医療の質や医療安全を考える上で、重要な概念の一つとなるのが「業務の標準化」です。

「標準化」は、ある治療について、A部署・B部署・C部署のどこでやっても同じプロセス、同じ結果が出るように業務が設計されている、という考え方になります。機械産業では、部品を共通化することが「標準化」の方法の一つですが、病院の中では同じ手順・同じシステムで治療を進めることが「標準化」になります。

 

今の部署ではこのような仕事にもよくかかわるのですが、難しいなーと思うのが、特定の部署・部門が100点満点を取ろうとする姿勢を、必ずしも評価しずらい、ということにあります。(これは、事務の立場からの考えなのかもしれませんが…)

 

例えば、内視鏡の洗浄・感染管理の業務を例にとって考えてみます。

この領域は、消化器内視鏡以外にも様々な診療科で内視鏡が使用されていること(膀胱鏡、喉頭鏡、気管支鏡など…)、また内視鏡スコープは洗浄後に何度も再利用して使われ感染リスクが高い医療機器であることから、「標準化」の概念が非常に求められる分野です。

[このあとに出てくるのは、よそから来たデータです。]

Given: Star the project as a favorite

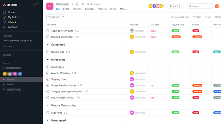Looking at the screenshot, I should tap(83, 4).
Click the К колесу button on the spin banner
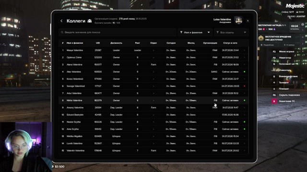Image resolution: width=307 pixels, height=172 pixels. coord(289,45)
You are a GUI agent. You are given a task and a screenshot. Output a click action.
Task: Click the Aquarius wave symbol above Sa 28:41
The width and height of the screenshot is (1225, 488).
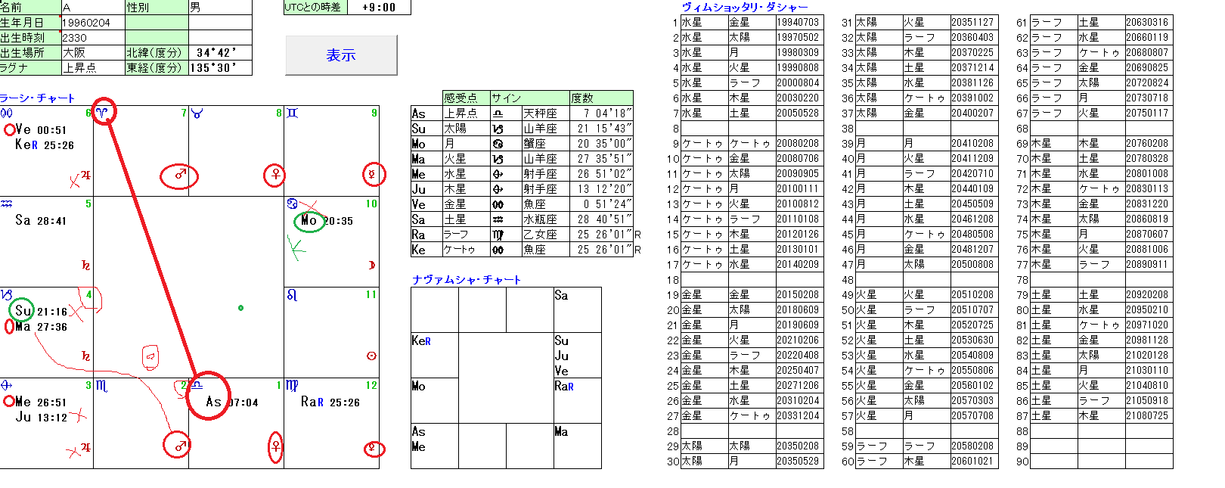(7, 204)

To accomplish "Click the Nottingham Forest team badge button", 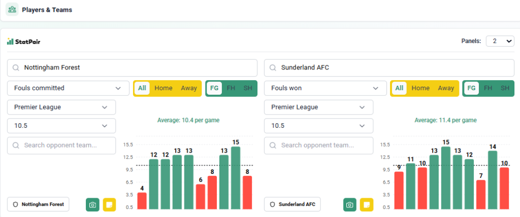I will point(38,204).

内視鏡の洗浄業務の詳細はここでは割愛しますが、「標準化」のベースラインを100点満点中の80点とすると、評価されるのは「全部署で80点の運用を確立すること」であり、「特定の部署で100点を出すこと」ではなくなるわけです。下記のように考えてみるとわかりやすいと思います。(合計点は同じですが、最高点と最低点に差があります)

 

【標準化されていない例】

A部署:100点

B部署:70点

C部署:70点

 

【標準化されている例】

A部署:80点

B部署:80点

C部署:80点

 

全部署で100点を目指そうとすると、業務や費用が非常に多くかかってしまうため、「まずは全部署で80点を取れるようにしましょう」と言わなければいけないません。しかし、専門的な知識を持った医療職の方は、自身の業務のレベルをより高い水準に持っていく努力をする(それ自体は素晴らしいことなのですが)あまり、他の分野がいつのまにか置いてけぼりになっている場面をよく見かけます。

 

このような場面に遭遇するときによく思うのが、「標準化はベースラインが低いところを基準に考えなくてはいけない」ということです。優等生を基準に考えるのではなく、(言い方は悪いですが)劣等生にいかに平均点を取ってもらうか、という観点から業務を設計することが必要です。

先程の内視鏡の洗浄・感染管理を例にとって考えてみると、「優等生」は専属の内視鏡技師を何人も抱え、1日に多くの内視鏡検査をこなし、ルーチン業務として洗浄業務を日々行っている内視鏡室になります。このような部署は、放っておいても業務がどんどん熟練していきます。

一方で「劣等生」はどこかというと、1週間のうちに5~6人程度しか内視鏡検査が行われず、洗浄業務も業務の合間に看護師・看護助手・事務が行っているような一般外来(婦人科、泌尿器科など)になります。

ですので、ここではあまり業務になれていない外来診療科でもできる業務手順をベースに、「標準化」を考えることが必要になってきます。

 

本当は、外来部門が内視鏡室側に教えを請いに、内視鏡室側は外来部門の総監督をするような関係性や体制を築ければよいのですが、うちの病院ではそれはまだ道半ば、といった感じです…。業務や費用を抑えつつ、そのような壁を取り払うためのコミュニケーションを促すことが、事務職の役割の一つなのかな~とも思っています。